A reader points me to Senate Bill 780 introduced by Senator Kirk Watson of Austin that would open up many of the Texas Supreme Court’s internal votes to public scrutiny. This bill seems to respond to last May’s Texas Watch report about “anonymous” decisionmaking.
The proposed language:
Government Code Sec. 22.0071. DISCLOSURE OF INDIVIDUAL VOTES OF MEMBERS.
In an order granting, refusing, dismissing, or denying a petition
for review, the supreme court shall state how each member voted on
the petition or application.
That would be a dramatic departure from current practice, where the Court only notes if a Justice has recused himself or herself, not how each member voted.
For practitioners, this would be a wealth of new data — but I’m not sure it would actually help make better strategic litigation decisions. If the Court does start disclosing votes, I would certainly give analyzing them a go (and you’ll read about it here on this blog). But I suspect that, at least in early years, there would be far more noise than signal. (( The bill does exclude one of the key steps in the current Texas process — the Court’s vote to request full briefing on the merits under Texas Rule of Appellate Procedure 55.1. ))

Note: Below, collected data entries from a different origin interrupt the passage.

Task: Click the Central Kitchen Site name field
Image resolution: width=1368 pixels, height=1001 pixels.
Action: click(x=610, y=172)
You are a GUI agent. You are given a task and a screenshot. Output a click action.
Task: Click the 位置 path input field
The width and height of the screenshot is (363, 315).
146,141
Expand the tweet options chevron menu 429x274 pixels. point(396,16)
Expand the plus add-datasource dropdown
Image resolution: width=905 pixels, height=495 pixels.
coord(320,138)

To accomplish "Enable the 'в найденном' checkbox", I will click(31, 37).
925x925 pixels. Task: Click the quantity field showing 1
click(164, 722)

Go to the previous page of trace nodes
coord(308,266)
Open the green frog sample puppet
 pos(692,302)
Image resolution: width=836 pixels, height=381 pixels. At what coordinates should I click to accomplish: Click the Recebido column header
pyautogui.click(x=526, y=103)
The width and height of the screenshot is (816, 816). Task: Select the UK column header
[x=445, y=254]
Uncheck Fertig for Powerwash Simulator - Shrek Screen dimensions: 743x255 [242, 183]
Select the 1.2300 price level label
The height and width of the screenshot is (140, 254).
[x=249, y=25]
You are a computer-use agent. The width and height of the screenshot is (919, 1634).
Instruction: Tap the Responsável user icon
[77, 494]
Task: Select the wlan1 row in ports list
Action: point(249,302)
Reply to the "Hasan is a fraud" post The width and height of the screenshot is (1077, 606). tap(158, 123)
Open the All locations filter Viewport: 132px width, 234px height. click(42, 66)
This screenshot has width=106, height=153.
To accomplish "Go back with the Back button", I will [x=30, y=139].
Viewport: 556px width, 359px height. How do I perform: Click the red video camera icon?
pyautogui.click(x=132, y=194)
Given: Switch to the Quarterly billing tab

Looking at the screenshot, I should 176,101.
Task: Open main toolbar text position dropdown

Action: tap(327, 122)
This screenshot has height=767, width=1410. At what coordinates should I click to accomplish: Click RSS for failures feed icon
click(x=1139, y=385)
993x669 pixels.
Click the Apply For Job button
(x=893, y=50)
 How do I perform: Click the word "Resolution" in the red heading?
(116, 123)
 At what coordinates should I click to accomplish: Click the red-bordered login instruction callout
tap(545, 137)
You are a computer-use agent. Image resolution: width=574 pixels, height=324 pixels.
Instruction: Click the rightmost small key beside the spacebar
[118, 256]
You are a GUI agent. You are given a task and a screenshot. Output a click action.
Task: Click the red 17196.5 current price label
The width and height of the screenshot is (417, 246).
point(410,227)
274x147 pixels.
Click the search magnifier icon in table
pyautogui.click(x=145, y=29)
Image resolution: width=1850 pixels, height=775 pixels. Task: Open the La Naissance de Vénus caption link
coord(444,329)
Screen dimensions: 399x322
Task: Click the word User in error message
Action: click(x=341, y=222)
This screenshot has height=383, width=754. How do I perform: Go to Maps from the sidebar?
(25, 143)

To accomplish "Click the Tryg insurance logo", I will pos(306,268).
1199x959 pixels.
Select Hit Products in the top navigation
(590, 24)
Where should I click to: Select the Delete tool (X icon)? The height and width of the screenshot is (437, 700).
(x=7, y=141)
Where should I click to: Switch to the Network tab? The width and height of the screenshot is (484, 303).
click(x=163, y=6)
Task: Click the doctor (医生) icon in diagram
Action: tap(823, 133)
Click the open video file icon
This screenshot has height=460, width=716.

But it’s easy to see the political value of disclosing individual votes. If this bill passes, then over a six-year term, a typical Justice’s exposure to attack ads would go from dozens of opinions with their name as author to thousands of individual petition dispositions with their name attached. Find a particularly juicy set of facts in a petition denial, run a political ad about how Justice So-and-So voted against it, wash, rinse, repeat. (I’m not a political pro. I’m sure the pros have more sophisticated ideas.)
I don’t know how many other state supreme courts disclose all of their conference votes, but I’d be interested to learn how appellate lawyers have used that information to help their clients.